Photo of the Black Orlov, courtesy of the U.K.’s Natural History Museum.

Cursed by the Gods

The Black Orlov (reputed to be more of a gunmetal grey than a true black) is classified as a black diamond weighing 67.5 carats in its present state. However, it’s said to have originally been 195 carats before it was desecrated. And “desecrated” really is the right word here.

Like the Koh-i-Noor diamond, from the little we know of its origins it’s supposed to have originally come from India. According to legend, the Black Orlov didn’t start out with this name. Instead, it was one of the eyes of a statue of the Hindu god, Brahma. Upon seeing it and being consumed with greed for the stone, a Jesuit cleric pried it from the statue and made off with it into the night. He was then, of course, pursued by the anger of the gods themselves (and probably not a few very irate Hindu priests). The Jesuit eventually threw the diamond into a river to escape (and presumably leapt in after it), but the curse of the gods was said to have followed it.

Enter: Some “History”

How it made it from the river is anyone’s guess, but in 1932 a diamond dealer by the name of J. W. Paris took it with him to the United States. Very little is known about Paris or what his state of mind was. That was almost a century ago, so as you might imagine he’s not around to ask about the jewel…though maybe not for the reasons you think. Unfortunately, even if he ate right and exercised, he wouldn’t be able to tell us much. Shortly after selling the diamond he ventured on to the top of a skyscraper in Manhattan and leapt to his death.

The next two owners, both Russian princesses, were also said to have leapt to their deaths after acquiring the diamond in the 1940s. This includes Princess Nadia Vygin-Orlov, who became the namesake for the black gem. One suicide by jumping is a tragedy, but three are a mystery.

Charles F. Winson, a New York diamond dealer, then acquired the gemstone. It’s said he was so terrified of the curse that he had the original Eye of Brahma cut into three separate stones. The one that is now known as the Black Orlov was set by Cartier with 108 smaller diamonds, then hung on a necklace of 124 diamonds.

Winson went on to display the diamond in its magnificent setting at the New York American Museum of Natural History in 1951, the Texas State Fair in Dallas in 1964, and the Diamond Pavilion in Johannesburg in 1967 before finally selling the Black Orlov and the necklace it was set in for $300,000 USD.

But Seriously, Folks…

If this all sounds like hogwash designed to bump up the value of a black rock by embellishing it with a story, that’s because it likely is.

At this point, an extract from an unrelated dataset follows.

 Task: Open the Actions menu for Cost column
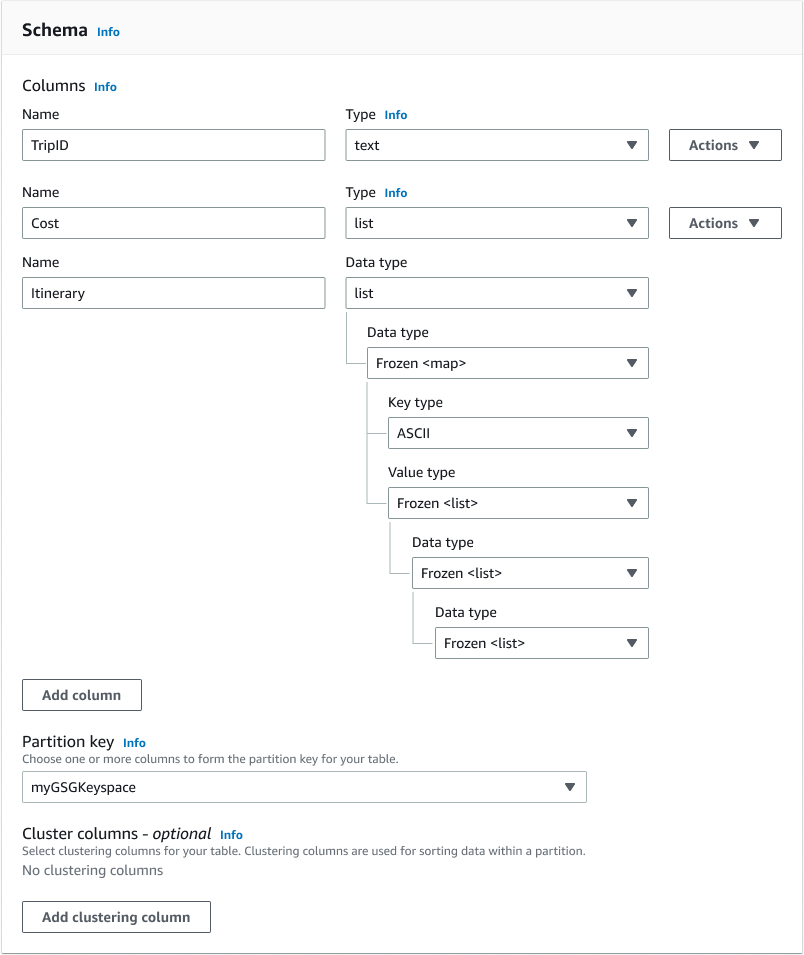click(x=725, y=223)
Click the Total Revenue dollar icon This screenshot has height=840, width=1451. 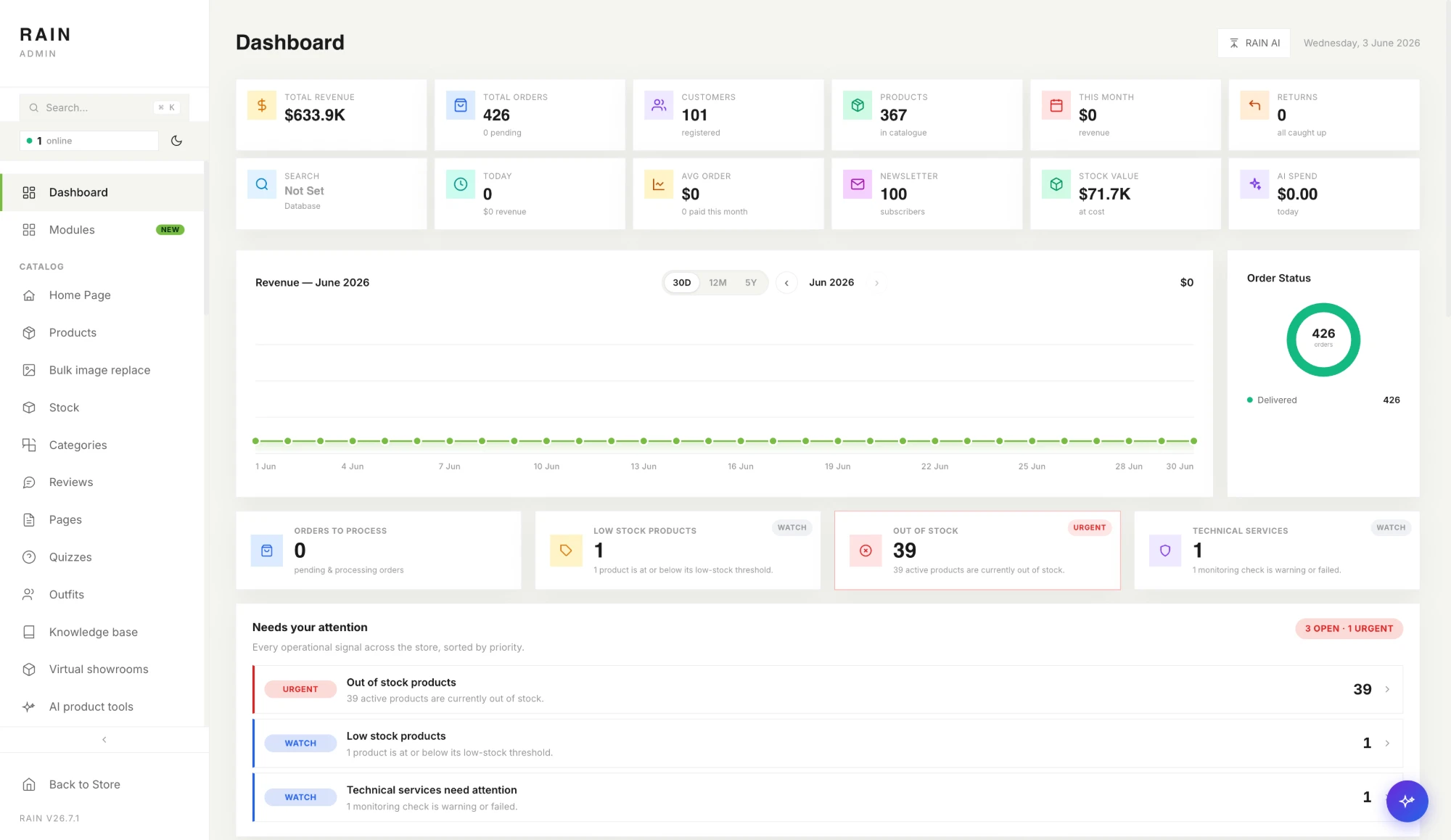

Let’s begin by looking at the most mundane facets of the story. India is not known for producing black diamonds, so the Black Orlov was probably mined in Brazil. Owing to its cushion-cut, it was probably made in the past century, and its dull, metallic sheen would not have been popular in an Indian temple. Finally, we all know how scrupulous nobles are about keeping their pedigrees, so you’d think a Princess Nadia Vygin-Orlov would be easy to find, but in fact she appears nowhere in any official record under any variation of the name. It’s likely that Russia was chosen as the homeland for the fictitious princess because Americans would not be as familiar with the nobility there.

The real curse of this diamond, especially if it hails from Brazil, is to be found in what mining has done to the indigenous tribes and the miners who find the diamonds.

Since diamonds were first found in Brazil by Western colonialists, whole swathes of the Amazon have been reduced to red waste and empty pits. Indigenous tribes are murdered in droves in the middle of the night by businessmen eager to make money off already depleted mines. Hundreds of workers still struggle to pull diamonds from the earth by hand, only to try to sell them on to intermediate buyers who may disappear with the stones entirely to sell in European and American markets for many times over what they promised locals.

The Black Orlov, if it was birthed in Brazil, is as dark as the circumstances it was no doubt mined in.